Crisis Leadership

Crisis Leadership

Stagger on the Bridge

As we balance the point between global crisis and total chaos – and we can make the leap into chaos at any time – it’s time to explore the difference between the two.

It is also time to talk about how the rules for dealing with chaos are fundamentally different from those for crisis response. Because if we stick to the crisis management rules to deal with chaos, it will be just as ineffective as if we treat coronavirus like we treat colds.

Chaos defined

Chaos is defined as “a state of extreme confusion and disorder …

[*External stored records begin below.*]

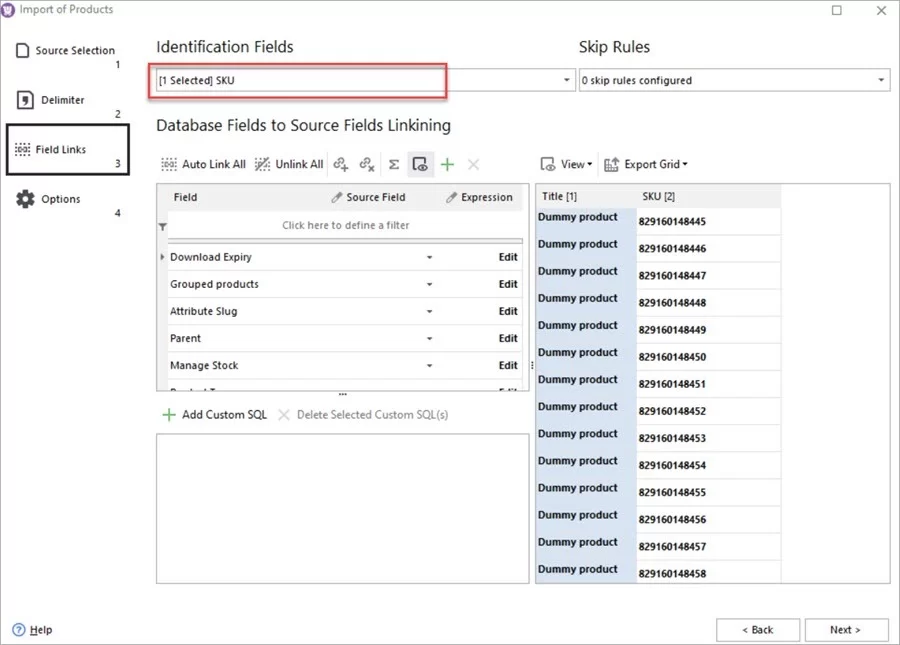Viewport: 900px width, 645px height.
Task: Open the Identification Fields dropdown
Action: click(564, 80)
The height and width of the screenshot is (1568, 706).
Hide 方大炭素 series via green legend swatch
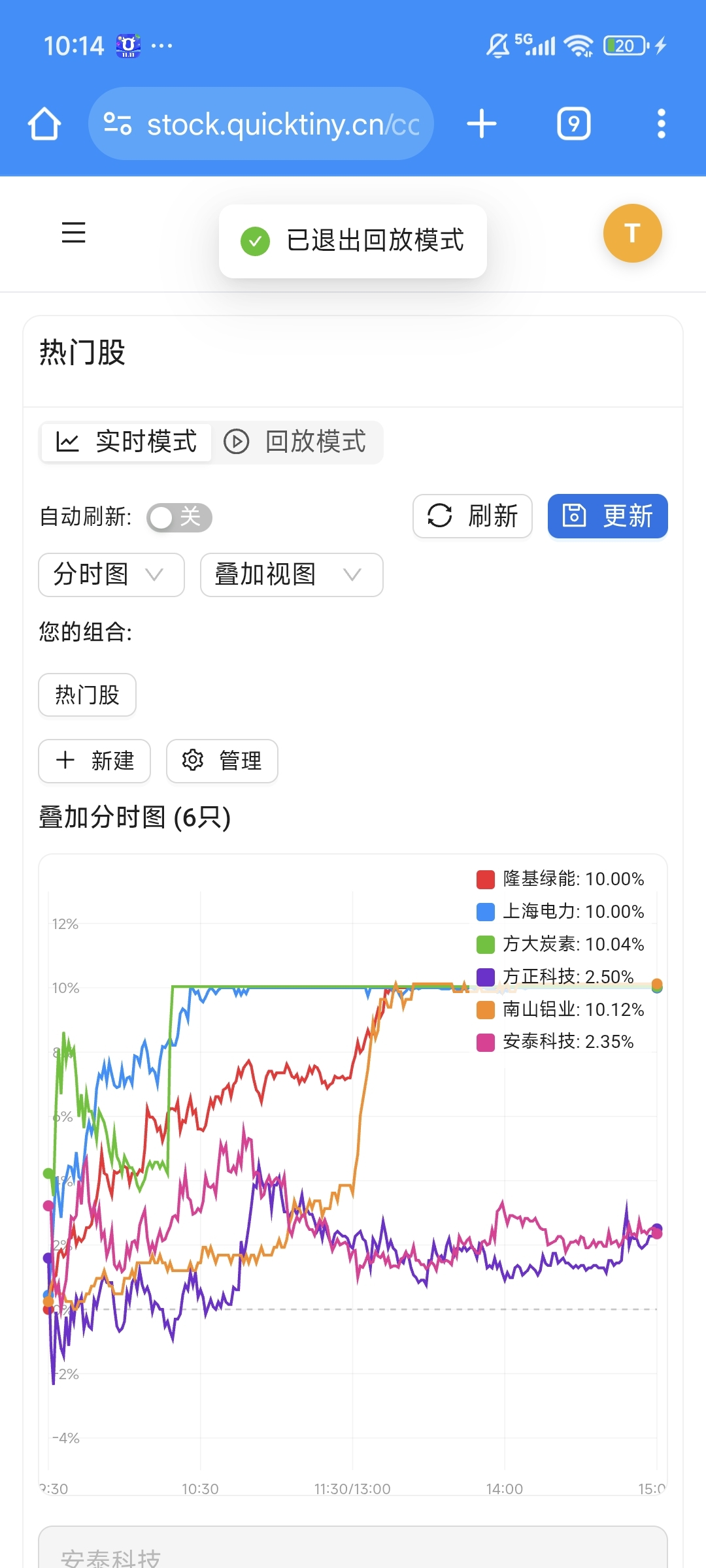486,945
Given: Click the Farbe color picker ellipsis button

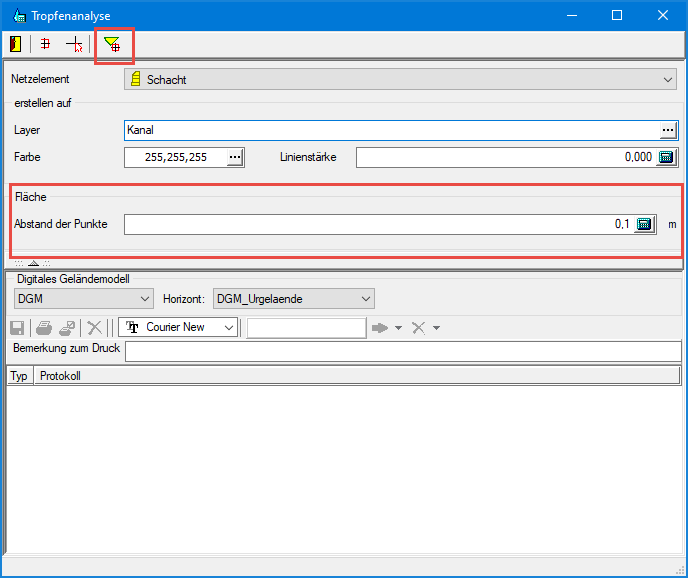Looking at the screenshot, I should click(235, 157).
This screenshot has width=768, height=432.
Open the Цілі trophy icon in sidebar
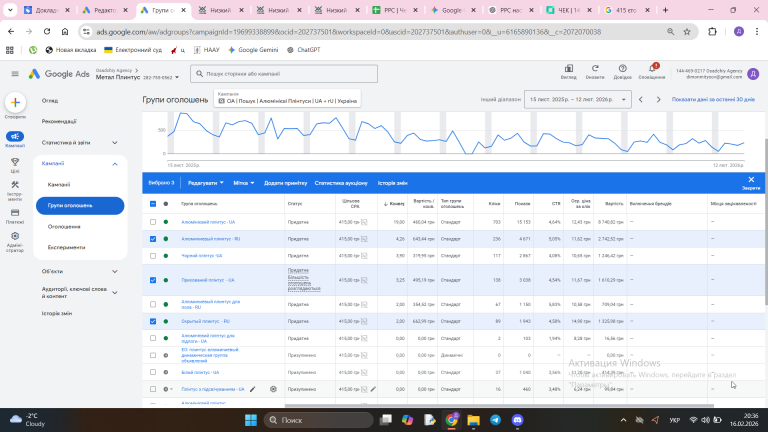15,163
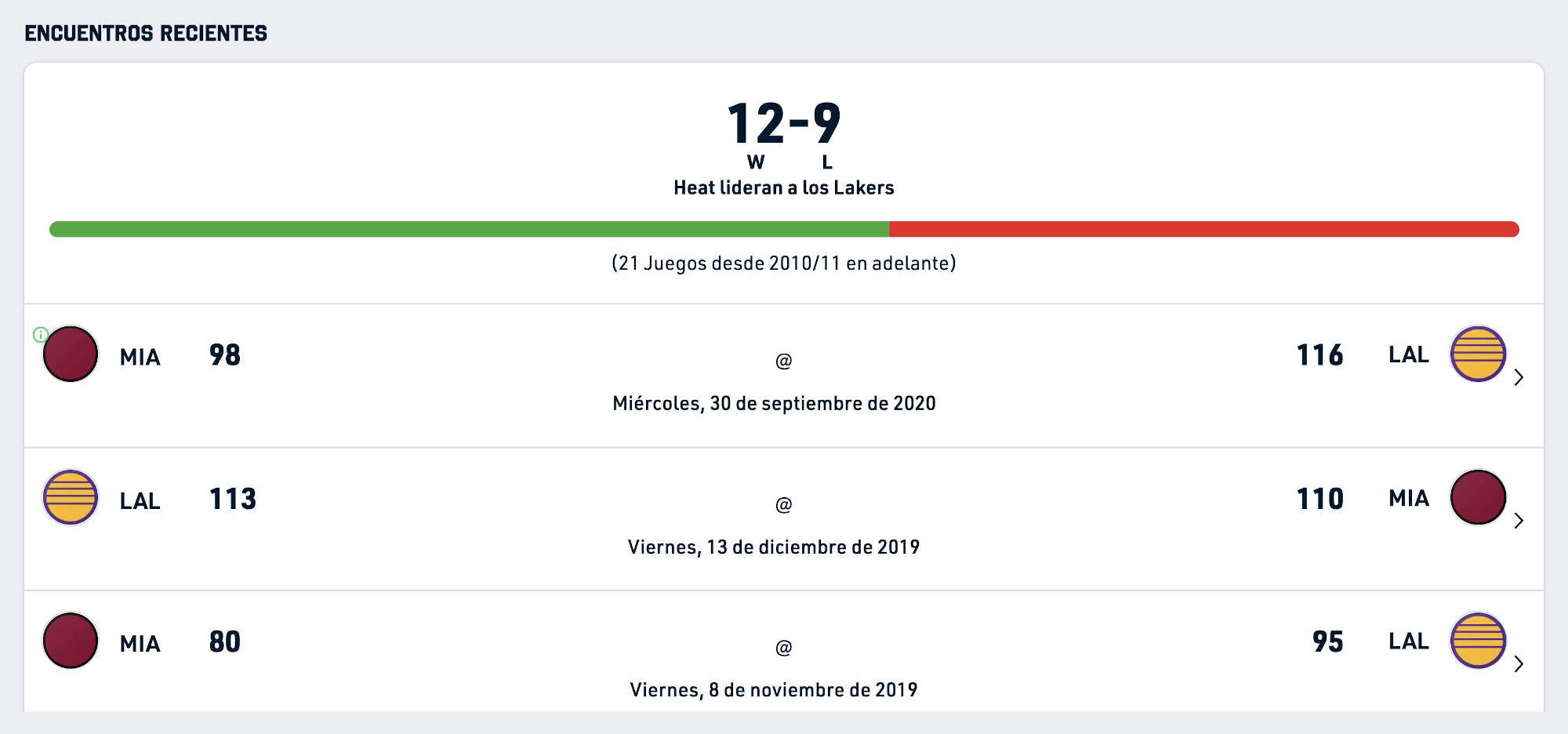The height and width of the screenshot is (734, 1568).
Task: Click the red losses portion of record bar
Action: [1204, 229]
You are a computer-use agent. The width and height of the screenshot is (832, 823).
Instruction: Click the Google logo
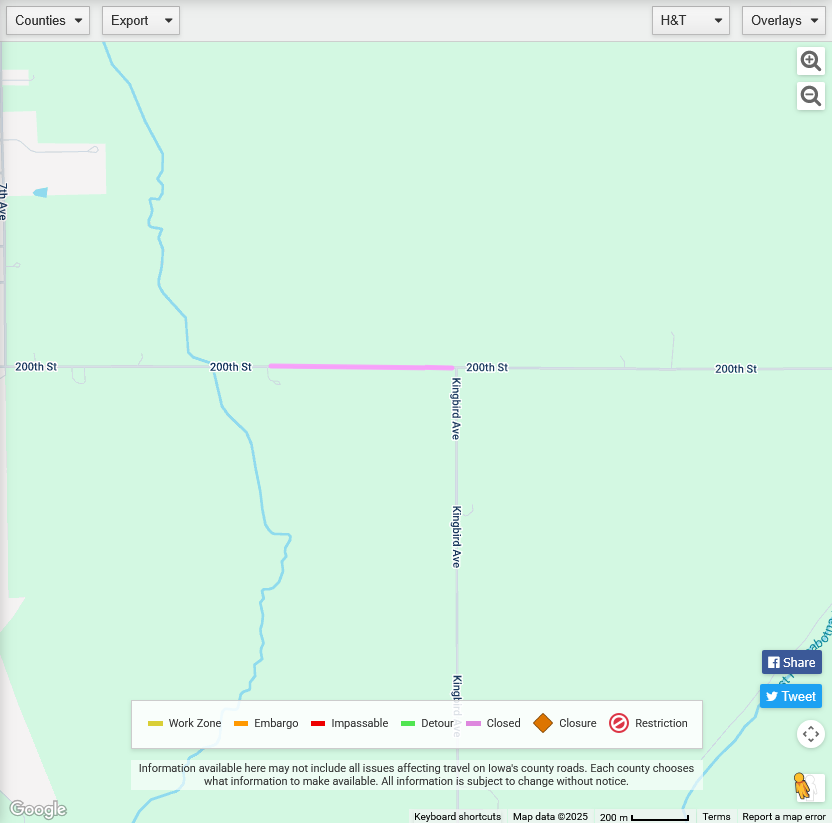[38, 809]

The word chaos is derived from a Greek word meaning’ gap ‘or’ emptiness’ and also refers to the formless state of matter before the cosmos was created. In math and science, chaos describes a system that will develop in vastly different ways with only minor changes in initial conditions… ”

Sounds familiar?

In the chaos, all bets are out, all-natural order rules (except maybe at the subatomic level) are out too. Compasses fail. Up is down, down is up and it is almost impossible to distinguish between air and ground. In contrast to the crisis, the very concept of chaos “management” is an oxymoron. By its nature, chaos cannot be managed; it is ungovernable.

Crisis defined

Crisis, on the other hand, even a global crisis like our COVID-19 pandemic, maintains causality and logic: if you do x, y is likely to follow. Lightning strike, so your house is burning; but you can extinguish the fire by calling the fire brigade and applying water or fire retardant. Someone gets sick, you test them immediately to see if they have COVID-19. If they do, isolate them from the general population, or take them to a hospital with adequate fans, protect health workers with adequate equipment, and delay the pandemic escalation. You don’t do these things, the pandemic worsens. Causality.

So, the crisis also maintains the hope of freedom of choice – if we can follow the rules and strategies of crisis management, if we can have a crisis plan ready, and if a crisis team is already there, we have the power to change our destiny.

This rule includes seeing clearly, quickly accepting reality, conducting thorough research, getting out early and introducing new policies, and leading wisely and boldly. If we can implement them, we can most likely change the outcome of a crisis or at least change its trajectory. There is hope and our leadership can improve the situation.

Leadership works in crises

Even “black swans” or unpredictable crises can still be reduced by quick, sensible and coordinated action. We can be agile, flexible, innovative, invincible and sharp. And these qualities have power. They can have an effect.

Leadership doesn’t work well in chaos

But once we descend into chaos, this is no longer true. Causality is lost in chaos, strategy and leadership no longer work and we remain powerless.

And that’s where we are almost now. So many different black swan crises (pandemic, financial crisis, massive layoffs, rising unemployment, unreliable leaders, misinformation everywhere) collide and clump together into a sticky, indistinguishable mass. It is no longer so clear how to fix it all. With leadership at the national level as good as abandoned, crisis management rules being ignored, and misinformation being spread everywhere, it is no longer a certainty that even if we could find logical solutions now, they would work.

So, what works in chaos?

First of all, of course, try to avoid reaching the tipping point. A few business leaders step into the void to not only lead their own organizations but also expand their leadership to the country and the world. This is a glimmer of hope.

But if and when all external compasses no longer point in a reliable direction, our own moral compass must guide us. And this applies to organizations as well as individuals.

The True North becomes a sense of integrity, morality, courage, and humanity. This beacon values kindness and compassion and rejects narcissism, sales transactions, drama, liars and cowardice. It puts people first without destroying the systems and companies that have always supported us and will do so again

When we fall into chaos, these are the qualities that can lead us out. And it will be critical to evaluate all our decisions – both micro and macro, both business and individual – in their light.